__SERIE DI ESERCIZI__
1. Nel testo sul cast del film, quale attore viene subito in mente a Billy per il ruolo di Max von Mayerling?
2. Nei record, rinomina "Task" in "Attività" in tutto ciò che va dalla riga con "The width and height of the screenshot is (1574, 761)." fino a quella con "Toggle default fill". Riporta solo queste righe e lascia invariato tutto il resto.

__TESTO MOSTRATO__
——————
Montgomery Clift firma il contratto per interpretare lo sceneggiatore Joe Gillis, ma a pochi giorni dall’inizio delle riprese si ritira: pensa di non essere convincente nella parte di un uomo più giovane che ha una storia d’amore con una donna più vecchia. Wilder è infuriato: “se dice di essere un attore, deve essere capace di fare l’amore con qualsiasi donna”. Questo rifiuto è la fortuna di William Holden, che è sotto contratto con la Paramount: la sceneggiatura, per quel che ne ha potuto leggere, gli piace, vuole fare quel film. E anche Brackett è contento: Holden costa molto meno di Clift.
Scelta per il ruolo di Betty la giovane Nancy Olson, che stava per lavorare con DeMille nel ruolo di Dalila, andato poi alla più conturbante Hedy Lamarr, rimane il problema dell’attore che dovrà interpretare Max von Mayerling, il fedele maggiordomo tuttofare di Norma, che nel procedere della storia scopriremo essere stato il suo primo marito e un grande regista dell’epoca del muto, che si considera come Griffith e DeMille. Si tratta di un personaggio centrale, anch’egli a suo modo folle, prigioniero di una carcere che lui stesso ha costruito e di cui è l’unico, geloso, custode. C’è bisogno di un grande attore e Billy pensa immediatamente a Eric von Stroheim, che dopo Queen Kelly non è più riuscito a dirigere un film. Nel 1933 è stato licenziato dal set di Walking Down Broadway, e al suo posto è stato chiamato Raoul Walsh. Poi si è trasferito in Francia, ha scritto un film, intitolato Le Dame Blanche, con Jean Renoir, e ha trovato i finanziamenti per girare: le riprese dovrebbero cominciare a settembre del 1939, ma il 1° di quel mese succede qualcos’altro in Europa ed Eric torna a Hollywood a fare principalmente la parte del cattivo. Stroheim è “l’uomo che ami odiare”. In quel momento non ha certo voglia di tornare a recitare con Gloria – un sentimento peraltro reciproco – ma entrambi hanno bisogno di lavorare e sanno che sarà un gran film, qualcosa per cui vale la pena di smettere di litigare.
——————
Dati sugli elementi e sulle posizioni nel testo

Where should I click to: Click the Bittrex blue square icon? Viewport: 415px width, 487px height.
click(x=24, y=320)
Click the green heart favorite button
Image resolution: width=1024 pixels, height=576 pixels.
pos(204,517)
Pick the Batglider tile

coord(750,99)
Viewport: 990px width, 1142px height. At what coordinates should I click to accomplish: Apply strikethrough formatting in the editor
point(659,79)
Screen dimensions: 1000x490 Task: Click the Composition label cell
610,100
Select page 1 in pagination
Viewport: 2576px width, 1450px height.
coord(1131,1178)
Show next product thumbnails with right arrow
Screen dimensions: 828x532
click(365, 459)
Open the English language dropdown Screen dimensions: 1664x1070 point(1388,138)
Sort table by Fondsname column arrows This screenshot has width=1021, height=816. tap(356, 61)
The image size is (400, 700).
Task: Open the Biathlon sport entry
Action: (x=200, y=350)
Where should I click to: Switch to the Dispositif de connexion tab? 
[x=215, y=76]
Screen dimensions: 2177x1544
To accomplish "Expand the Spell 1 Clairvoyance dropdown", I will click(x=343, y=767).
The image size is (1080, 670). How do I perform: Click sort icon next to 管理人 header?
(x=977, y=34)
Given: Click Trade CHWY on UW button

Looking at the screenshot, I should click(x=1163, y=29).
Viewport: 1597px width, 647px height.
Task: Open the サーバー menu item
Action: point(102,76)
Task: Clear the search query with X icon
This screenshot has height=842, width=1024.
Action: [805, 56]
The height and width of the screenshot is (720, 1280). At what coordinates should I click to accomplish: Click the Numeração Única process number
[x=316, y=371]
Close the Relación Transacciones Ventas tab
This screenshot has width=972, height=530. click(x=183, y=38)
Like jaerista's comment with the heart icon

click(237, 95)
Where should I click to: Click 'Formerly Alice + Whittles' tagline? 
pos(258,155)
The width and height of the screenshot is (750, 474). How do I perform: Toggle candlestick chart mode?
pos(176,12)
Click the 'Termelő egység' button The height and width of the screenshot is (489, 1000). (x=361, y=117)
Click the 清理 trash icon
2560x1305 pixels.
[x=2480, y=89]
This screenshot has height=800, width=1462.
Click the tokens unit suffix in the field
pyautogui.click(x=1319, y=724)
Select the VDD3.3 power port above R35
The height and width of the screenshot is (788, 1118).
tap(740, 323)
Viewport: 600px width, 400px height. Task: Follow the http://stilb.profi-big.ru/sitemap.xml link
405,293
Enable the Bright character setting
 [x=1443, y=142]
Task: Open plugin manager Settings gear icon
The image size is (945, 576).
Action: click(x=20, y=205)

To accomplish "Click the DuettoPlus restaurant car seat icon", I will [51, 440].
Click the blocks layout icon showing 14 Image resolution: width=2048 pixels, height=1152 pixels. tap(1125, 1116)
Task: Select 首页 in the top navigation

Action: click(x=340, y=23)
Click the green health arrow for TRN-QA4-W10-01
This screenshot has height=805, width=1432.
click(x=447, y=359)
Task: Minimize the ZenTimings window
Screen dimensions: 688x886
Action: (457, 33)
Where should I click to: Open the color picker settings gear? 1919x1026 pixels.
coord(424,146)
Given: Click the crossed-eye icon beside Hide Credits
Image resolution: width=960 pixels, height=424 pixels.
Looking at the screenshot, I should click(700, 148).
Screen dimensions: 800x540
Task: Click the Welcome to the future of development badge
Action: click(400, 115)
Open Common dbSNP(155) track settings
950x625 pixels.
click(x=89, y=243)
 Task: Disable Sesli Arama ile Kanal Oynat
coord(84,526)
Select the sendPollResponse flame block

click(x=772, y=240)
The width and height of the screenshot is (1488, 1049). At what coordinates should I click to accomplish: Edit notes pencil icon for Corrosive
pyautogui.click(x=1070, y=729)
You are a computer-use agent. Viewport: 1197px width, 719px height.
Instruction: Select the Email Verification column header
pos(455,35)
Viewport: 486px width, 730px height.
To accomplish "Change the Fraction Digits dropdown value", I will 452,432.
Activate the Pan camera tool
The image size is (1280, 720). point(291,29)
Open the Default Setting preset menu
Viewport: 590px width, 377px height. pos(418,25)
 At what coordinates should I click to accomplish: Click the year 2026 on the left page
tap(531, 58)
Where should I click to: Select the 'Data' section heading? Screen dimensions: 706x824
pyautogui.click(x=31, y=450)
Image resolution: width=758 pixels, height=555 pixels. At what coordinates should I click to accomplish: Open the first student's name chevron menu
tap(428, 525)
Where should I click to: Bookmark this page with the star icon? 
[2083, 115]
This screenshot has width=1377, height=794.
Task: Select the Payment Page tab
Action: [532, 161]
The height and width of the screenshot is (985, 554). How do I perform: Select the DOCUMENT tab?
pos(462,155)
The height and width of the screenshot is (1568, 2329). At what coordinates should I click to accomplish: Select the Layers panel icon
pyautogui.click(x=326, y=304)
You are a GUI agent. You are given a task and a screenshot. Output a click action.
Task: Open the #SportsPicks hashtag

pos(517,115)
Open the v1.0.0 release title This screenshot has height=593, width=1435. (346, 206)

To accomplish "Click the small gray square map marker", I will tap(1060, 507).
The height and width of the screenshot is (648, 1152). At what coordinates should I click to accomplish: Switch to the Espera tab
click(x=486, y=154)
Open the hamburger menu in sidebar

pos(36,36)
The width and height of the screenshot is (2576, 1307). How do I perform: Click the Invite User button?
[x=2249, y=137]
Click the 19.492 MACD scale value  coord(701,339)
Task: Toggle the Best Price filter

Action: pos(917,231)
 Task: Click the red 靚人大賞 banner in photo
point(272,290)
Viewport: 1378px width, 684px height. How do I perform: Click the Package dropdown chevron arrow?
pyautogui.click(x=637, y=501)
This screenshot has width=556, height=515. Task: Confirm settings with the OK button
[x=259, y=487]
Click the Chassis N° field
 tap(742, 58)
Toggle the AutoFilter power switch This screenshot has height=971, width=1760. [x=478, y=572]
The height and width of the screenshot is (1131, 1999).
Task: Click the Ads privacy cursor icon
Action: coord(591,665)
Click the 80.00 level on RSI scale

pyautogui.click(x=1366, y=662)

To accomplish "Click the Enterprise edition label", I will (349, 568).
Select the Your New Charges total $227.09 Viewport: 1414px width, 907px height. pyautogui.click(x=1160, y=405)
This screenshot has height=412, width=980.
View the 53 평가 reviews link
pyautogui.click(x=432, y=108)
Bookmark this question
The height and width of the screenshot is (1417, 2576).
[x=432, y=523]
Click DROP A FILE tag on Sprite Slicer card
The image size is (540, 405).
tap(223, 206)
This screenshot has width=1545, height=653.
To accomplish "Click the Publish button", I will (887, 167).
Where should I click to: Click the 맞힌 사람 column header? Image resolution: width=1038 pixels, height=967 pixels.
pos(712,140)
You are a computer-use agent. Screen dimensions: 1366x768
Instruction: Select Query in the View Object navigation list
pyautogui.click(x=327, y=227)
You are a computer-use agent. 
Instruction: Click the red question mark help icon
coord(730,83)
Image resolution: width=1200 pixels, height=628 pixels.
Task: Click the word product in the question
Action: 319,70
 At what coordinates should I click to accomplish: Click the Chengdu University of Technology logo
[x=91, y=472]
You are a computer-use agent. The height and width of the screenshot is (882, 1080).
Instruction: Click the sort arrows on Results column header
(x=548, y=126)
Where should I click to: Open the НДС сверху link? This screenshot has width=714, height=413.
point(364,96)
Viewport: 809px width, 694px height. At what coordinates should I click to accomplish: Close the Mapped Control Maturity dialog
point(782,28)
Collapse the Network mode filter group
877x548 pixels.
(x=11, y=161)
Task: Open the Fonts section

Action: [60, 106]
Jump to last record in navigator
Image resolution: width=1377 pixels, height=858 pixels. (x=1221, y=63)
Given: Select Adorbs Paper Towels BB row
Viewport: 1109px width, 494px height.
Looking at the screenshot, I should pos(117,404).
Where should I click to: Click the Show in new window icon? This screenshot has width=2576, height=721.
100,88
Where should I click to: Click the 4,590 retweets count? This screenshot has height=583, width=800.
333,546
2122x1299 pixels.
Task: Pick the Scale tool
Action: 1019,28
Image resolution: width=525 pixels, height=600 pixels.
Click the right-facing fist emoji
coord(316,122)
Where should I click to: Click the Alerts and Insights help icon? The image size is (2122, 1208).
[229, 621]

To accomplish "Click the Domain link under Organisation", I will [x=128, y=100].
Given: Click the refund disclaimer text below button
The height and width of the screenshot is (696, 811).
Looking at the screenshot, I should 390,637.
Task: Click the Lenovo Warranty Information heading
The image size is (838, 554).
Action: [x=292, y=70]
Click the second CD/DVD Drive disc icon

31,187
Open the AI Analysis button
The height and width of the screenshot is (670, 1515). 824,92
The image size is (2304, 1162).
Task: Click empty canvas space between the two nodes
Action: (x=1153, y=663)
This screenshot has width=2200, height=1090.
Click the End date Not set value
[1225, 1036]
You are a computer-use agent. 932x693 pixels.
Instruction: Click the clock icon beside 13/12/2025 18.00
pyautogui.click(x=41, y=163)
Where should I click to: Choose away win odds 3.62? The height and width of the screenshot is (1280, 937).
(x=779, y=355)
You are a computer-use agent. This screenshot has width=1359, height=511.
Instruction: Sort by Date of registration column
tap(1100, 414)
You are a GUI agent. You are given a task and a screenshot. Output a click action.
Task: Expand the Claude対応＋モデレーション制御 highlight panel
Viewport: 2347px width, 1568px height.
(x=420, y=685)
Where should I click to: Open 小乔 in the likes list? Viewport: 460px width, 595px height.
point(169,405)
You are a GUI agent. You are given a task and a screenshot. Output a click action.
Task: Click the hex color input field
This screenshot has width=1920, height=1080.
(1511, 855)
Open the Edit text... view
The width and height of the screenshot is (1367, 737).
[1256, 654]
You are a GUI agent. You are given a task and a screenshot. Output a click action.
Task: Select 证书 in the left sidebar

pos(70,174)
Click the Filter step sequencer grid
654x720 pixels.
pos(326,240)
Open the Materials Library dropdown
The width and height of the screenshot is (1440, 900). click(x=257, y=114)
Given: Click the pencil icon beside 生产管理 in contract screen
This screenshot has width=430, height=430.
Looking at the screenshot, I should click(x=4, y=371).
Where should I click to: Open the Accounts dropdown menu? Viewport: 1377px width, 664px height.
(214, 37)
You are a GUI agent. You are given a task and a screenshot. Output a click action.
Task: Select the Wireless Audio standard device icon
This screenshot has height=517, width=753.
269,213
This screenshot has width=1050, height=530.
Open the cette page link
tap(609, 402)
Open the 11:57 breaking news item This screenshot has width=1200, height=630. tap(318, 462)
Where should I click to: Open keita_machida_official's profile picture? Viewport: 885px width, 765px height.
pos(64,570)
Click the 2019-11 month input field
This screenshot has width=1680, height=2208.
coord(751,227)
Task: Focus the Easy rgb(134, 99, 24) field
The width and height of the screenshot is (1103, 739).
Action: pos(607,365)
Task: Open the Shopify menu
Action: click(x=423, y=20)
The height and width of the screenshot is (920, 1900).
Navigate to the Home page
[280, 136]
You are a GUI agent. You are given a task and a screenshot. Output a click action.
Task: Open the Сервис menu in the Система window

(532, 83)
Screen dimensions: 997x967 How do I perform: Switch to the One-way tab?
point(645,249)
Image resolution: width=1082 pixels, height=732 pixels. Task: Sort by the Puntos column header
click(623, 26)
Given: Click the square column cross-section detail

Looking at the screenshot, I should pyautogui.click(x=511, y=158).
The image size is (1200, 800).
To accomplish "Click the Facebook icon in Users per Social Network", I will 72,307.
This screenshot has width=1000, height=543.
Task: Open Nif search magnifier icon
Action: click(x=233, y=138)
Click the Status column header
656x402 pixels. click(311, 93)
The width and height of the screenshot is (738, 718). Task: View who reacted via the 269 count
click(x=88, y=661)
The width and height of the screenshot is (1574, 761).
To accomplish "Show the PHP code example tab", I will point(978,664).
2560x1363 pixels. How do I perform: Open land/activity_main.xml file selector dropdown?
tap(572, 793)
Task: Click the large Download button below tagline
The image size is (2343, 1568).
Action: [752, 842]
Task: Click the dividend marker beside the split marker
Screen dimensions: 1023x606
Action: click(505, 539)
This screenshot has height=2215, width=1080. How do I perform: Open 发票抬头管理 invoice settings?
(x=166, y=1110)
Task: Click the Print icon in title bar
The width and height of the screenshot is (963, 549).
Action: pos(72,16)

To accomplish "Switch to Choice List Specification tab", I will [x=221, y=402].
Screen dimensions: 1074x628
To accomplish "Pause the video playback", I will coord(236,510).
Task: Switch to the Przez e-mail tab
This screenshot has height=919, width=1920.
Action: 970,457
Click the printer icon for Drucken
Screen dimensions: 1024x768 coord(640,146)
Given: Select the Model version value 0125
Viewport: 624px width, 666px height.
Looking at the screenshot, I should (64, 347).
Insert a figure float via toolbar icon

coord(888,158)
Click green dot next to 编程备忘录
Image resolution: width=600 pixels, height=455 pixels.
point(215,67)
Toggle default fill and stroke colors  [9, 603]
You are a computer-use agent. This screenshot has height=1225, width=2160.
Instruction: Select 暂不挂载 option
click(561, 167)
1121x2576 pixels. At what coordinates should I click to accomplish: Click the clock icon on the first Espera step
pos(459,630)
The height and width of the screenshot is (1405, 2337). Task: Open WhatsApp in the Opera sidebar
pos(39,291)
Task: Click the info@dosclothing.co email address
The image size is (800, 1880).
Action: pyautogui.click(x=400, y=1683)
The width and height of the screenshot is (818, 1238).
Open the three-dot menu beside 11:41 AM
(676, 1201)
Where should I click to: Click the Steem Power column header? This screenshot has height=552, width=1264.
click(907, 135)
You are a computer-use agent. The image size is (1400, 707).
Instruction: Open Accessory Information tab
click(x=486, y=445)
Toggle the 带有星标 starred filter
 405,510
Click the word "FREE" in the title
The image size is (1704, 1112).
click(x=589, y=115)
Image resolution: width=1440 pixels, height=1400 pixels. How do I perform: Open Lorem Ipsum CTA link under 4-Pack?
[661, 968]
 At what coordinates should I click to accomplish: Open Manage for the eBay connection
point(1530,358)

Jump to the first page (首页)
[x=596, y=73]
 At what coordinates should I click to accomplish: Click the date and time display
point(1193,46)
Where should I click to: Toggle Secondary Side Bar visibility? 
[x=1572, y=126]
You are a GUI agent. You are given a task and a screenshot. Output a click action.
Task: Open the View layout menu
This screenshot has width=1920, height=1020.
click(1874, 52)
——————
__RISULTATI PER COMPITO__
1. Eric von Stroheim.

2.
The width and height of the screenshot is (1574, 761).
To accomplish "Show the PHP code example tab", I will point(978,664).
2560x1363 pixels. How do I perform: Open land/activity_main.xml file selector dropdown?
tap(572, 793)
Attività: Click the large Download button below tagline
The image size is (2343, 1568).
Action: [752, 842]
Attività: Click the dividend marker beside the split marker
Screen dimensions: 1023x606
Action: click(505, 539)
This screenshot has height=2215, width=1080. How do I perform: Open 发票抬头管理 invoice settings?
(x=166, y=1110)
Attività: Click the Print icon in title bar
The width and height of the screenshot is (963, 549).
Action: pos(72,16)

To accomplish "Switch to Choice List Specification tab", I will [x=221, y=402].
Screen dimensions: 1074x628
To accomplish "Pause the video playback", I will coord(236,510).
Attività: Switch to the Przez e-mail tab
This screenshot has height=919, width=1920.
Action: 970,457
Click the printer icon for Drucken
Screen dimensions: 1024x768 coord(640,146)
Given: Select the Model version value 0125
Viewport: 624px width, 666px height.
Looking at the screenshot, I should (64, 347).
Insert a figure float via toolbar icon

coord(888,158)
Click green dot next to 编程备忘录
Image resolution: width=600 pixels, height=455 pixels.
point(215,67)
Toggle default fill and stroke colors  [9, 603]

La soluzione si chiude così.